La vida sale al encuentro y Edad prohibida eran el pack perfecto que algunos colegios religiosos colocaban a sus alumnos adolescentes para que tuvieran un primer contacto con asuntos espinosos sin pincharse. La novela de Torcuato Luca de Tena estaba mejor escrita y no tenía tantos mensajes embotellados en moralina como la obra de Martín Vigil, que, siguiendo a su manera un tanto ruda los pasos de Retrato del artista adolescente, se adentraba en las peripecias Ignacio, un jovencito de familia acomodada que abandonaba la infancia para entrar en contacto con las grandes turbaciones de la vida en carne viva.

El amor, por supuesto, en primer plano. Qué guapa era Karín. Y con un cura, el padre Urcola, haciendo las veces de guía espiritual con respuesta para todo y para todos. Aquella novelita, que costaba 90 pesetas de la época y que era una de las más manoseadas por los usuarios de las bibliotecas públicas y colegiales, fue para varias generaciones el puente entre las aventuras blancas de Los Cinco y una literatura más comprometida que rozaba la moralina y la cursilería o las abrazaba abiertamente.

El tiempo es poco piadoso con una obra así, que daba la espalda a las sombras de una posguerra con las heridas aún sangrantes y que, censura obliga, silenciaba que a los 15 años el sexo, incluso bajo el franquismo, ya calienta la cabeza de los jóvenes. Sin embargo, Martín Vigil era un narrador (como se dice en tantas contraportadas actuales) ágil que utilizaba los diálogos con habilidad para que su historia avanzara, y que manejaba con astucia los ingredientes dramáticos y la invocación del esfuerzo como camino para ser alguien. Más allá del riego permanente de consejos de raíz religiosa con los que se mojaba la débil trama, el punto de enganche con tantos adolescentes estaba en la importancia del primer amor como umbral de emociones novedosas.
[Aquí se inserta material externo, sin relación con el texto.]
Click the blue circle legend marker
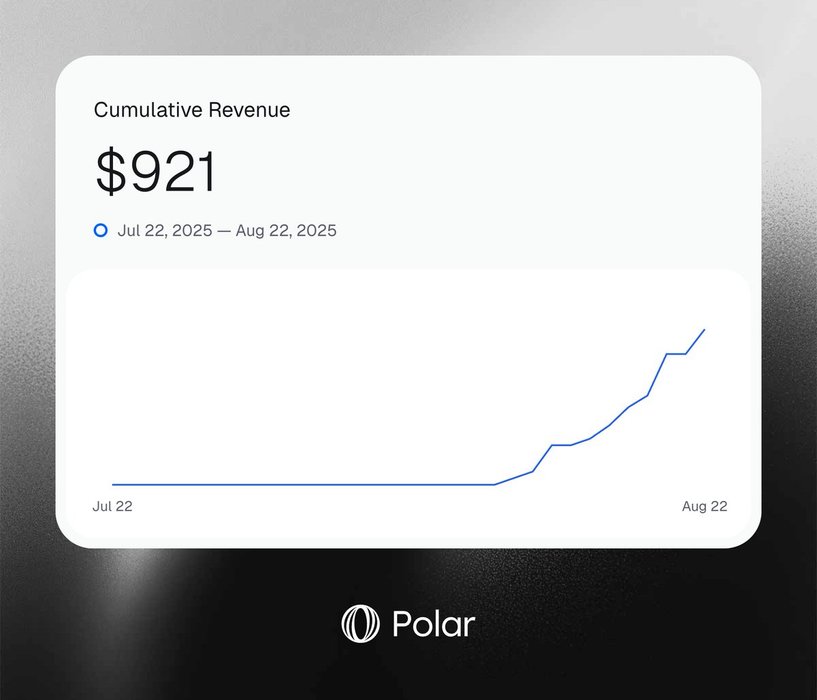This screenshot has width=817, height=700. tap(100, 230)
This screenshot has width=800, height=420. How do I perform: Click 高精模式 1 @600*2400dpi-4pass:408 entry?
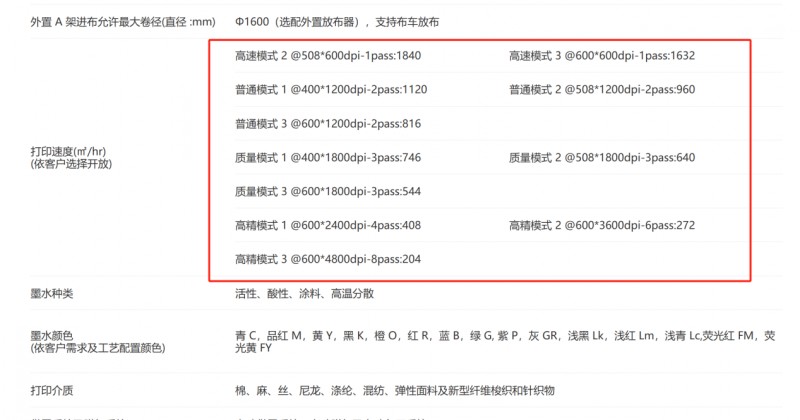(327, 225)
Martín Vigil, que con la caída del muro franquista se volvería mucho más audaz en lenguaje y temas, escribía sobre esas miradas que hierven la sangre. Y en ese torbellino se agitaban muchas preguntas de mente en formación y cuerpo en transformación. La vida sale al encuentro le decía a sus lectores que su sufrimiento, la fragilidad de sus sueños y su búsqueda atolondrada de certezas eran el peaje a pagar para dejar de ser un niño y convertirse en un hombre. De provecho, claro.